Merci la vie (B. Blier, 1991)

 



Après une première moitié très décevante et peu intéressante, Merci la vie, brusquement, part dans tous les sens et devient joyeusement frappadingue sur le dernier tiers du film. On retrouve alors, après ce démarrage morne et poussif (comme si la machine parfois si parfaitement huilée du réalisateur patinait et tournait à vide), toute la verve de Bertrand Blier, sa manière de faire volontiers absurde, faisant feu de tout bois, sans se prendre au sérieux, égratignant son époque (le SIDA) ou jonglant avec l’histoire (la guerre contre les Allemands, entre résistance et déportation), jouant avec le cinéma lui-même (avec la mise en abyme répétée et souvent drolatique), brisant sans cesse le quatrième mur, emboîtant les séquences les unes dans les autres et jouant de champ-contrechamps excentriques. Le ton joyeux et décalé marche très bien avec le montage qui ne cesse de casser la narration dans tous les sens.
Il est bien dommage que Merci la vie soit si inégal, mais enfin, on reste sur un dernier long moment savoureux et détonnant et, vu le début du film, d’autant plus surprenant qu’il était inespéré.

 




vendredi 5 janvier 2024

La Femme de mon pote (B. Blier, 1983)

 



Petit film de Bertrand Blier, qui est bien loin de sa verve caustique habituelle, loin du regard au vitriol qu’il peut apposer sur la société, loin du monde absurde et désenchanté qu’il filme parfois. Il filme ici l’histoire de ce trio sans véritable punch, s’en remettant aux acteurs (assez peu convaincants il faut dire) et trouvant un ton un peu doux-amer mais sans verve. Le problème est sans doute que les trois personnages (formant un trio classique : deux amis amoureux de la même femme) restent enfermés dans leurs stéréotypes. Ils ne surprennent jamais, restant tout au long du film tels qu’ils nous sont présentés au départ. Et ce ne sont pas quelques saillies de dialogues qui peuvent donner une dimension supplémentaire aux personnages. Mais, comme souvent, Blier a du mal à s’approcher des crânes des personnages pour aller voir un peu ce qu’il en est à l’intérieur. Il reste à distance avec sa caméra et se garde d’aller voir au plus près, les filmant un peu comme au théâtre : il les regarde s’agiter mais il ne les épaissit pas. Coluche et Thierry Lhermitte peinent à émouvoir et Isabelle Hupert, pourtant capable de composition fulgurante, campe ici un personnage trop terne et monolithique.
....
■ Objectif 1: Renvoyez à l'identique les lignes de la liste allant de son début jusqu'à la ligne qui contient "[x=410, y=276]", les deux bornes comprises, sans reproduire les images.
■ Objectif 2: Prolongez le texte sur les films de Bertrand Blier à partir de sa dernière phrase.

■ Données fournies:
....
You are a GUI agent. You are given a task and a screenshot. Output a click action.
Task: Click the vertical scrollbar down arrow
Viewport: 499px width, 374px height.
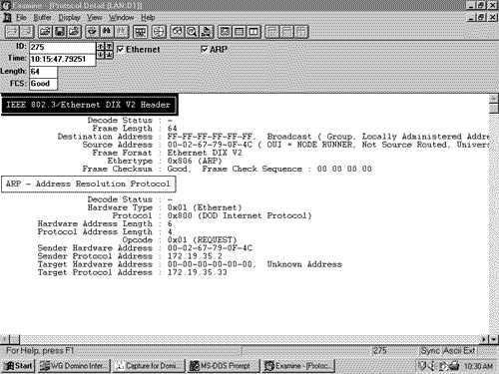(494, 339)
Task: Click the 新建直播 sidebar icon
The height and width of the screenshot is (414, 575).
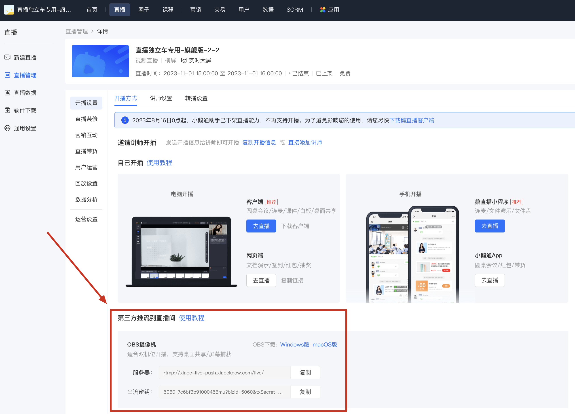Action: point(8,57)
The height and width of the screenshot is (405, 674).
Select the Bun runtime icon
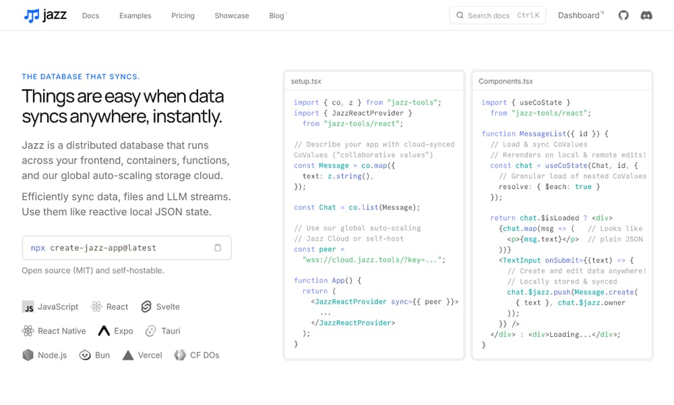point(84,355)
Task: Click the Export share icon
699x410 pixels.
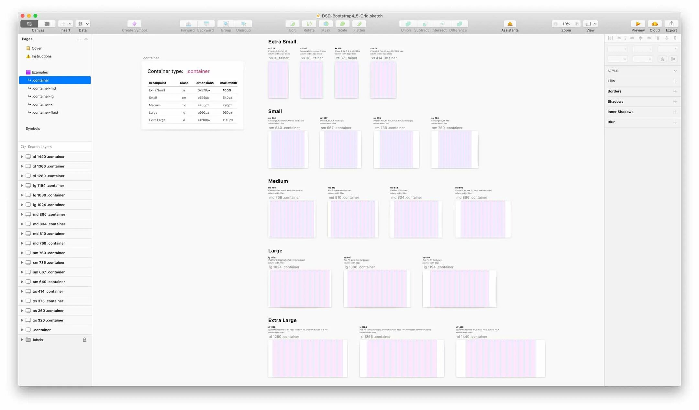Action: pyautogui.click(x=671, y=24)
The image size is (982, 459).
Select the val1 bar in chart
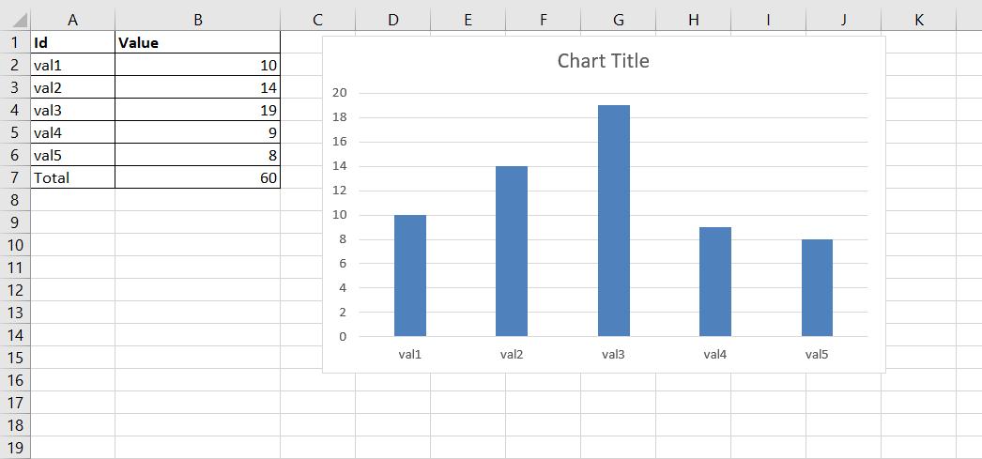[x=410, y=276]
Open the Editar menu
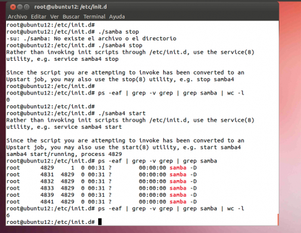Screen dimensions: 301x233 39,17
....
■ Réponse rédigée 1:
You are a GUI agent. You are given a task and a screenshot. Output a click action.
Task: Click the vertical scrollbar down arrow
Viewport: 499px width, 374px height.
(494, 339)
Task: Click the 新建直播 sidebar icon
The height and width of the screenshot is (414, 575).
Action: point(8,57)
The height and width of the screenshot is (405, 674).
Select the Bun runtime icon
point(84,355)
Task: Click the Export share icon
699x410 pixels.
Action: pyautogui.click(x=671, y=24)
The image size is (982, 459).
Select the val1 bar in chart
[x=410, y=276]

■ Réponse rédigée 2:
samedi 16 décembre 2023

Beau-père (B. Blier, 1981)

 



En traitant de l’amour entre une adolescente et son beau-père, Bertrand Blier provoque encore et toujours. Mais, après les films plein de punch que sont Les Valseuses, Calmos ou Préparez vos mouchoirs, après le glacial et brillant Buffet froid, Blier s’assagit dans la forme et livre un film dont seul le sujet est provocateur (et non plus le ton ou la forme cinématographique).
Mais, dans ce cadre plus apaisé, Blier a plus de mal à filmer la douceur et les battements de cœur intime. Il s’en remet à ses acteurs, mais il a du mal à saisir, avec sa caméra, ce qui se trame derrière les yeux perdus des personnages. Patrick Dewaere joue de son habituelle fragilité d’écorché vif, même si son style passe moins ici dans ce film où il oscille entre le trop et le pas assez. On le préfère ou bien dans un registre plus comique (Préparez vos mouchoirs), ou bien plus libre et chien fou (Série noire) ou alors plus contenu et plus sobre (Hôtel des Amériques). Ariel Besse, du haut de ses quatorze ans, manque de charisme et de prestance. Sans doute faut-il à Blier de très grands acteurs pour parvenir à faire exister et à rendre crédibles ses personnages (ce qui explique le casting si souvent fameux de ses films). Ici, dans un rôle majeur, cette jeune actrice ne convainc pas vraiment.

 




lundi 13 juillet 2020

Les Valseuses (B. Blier, 1974)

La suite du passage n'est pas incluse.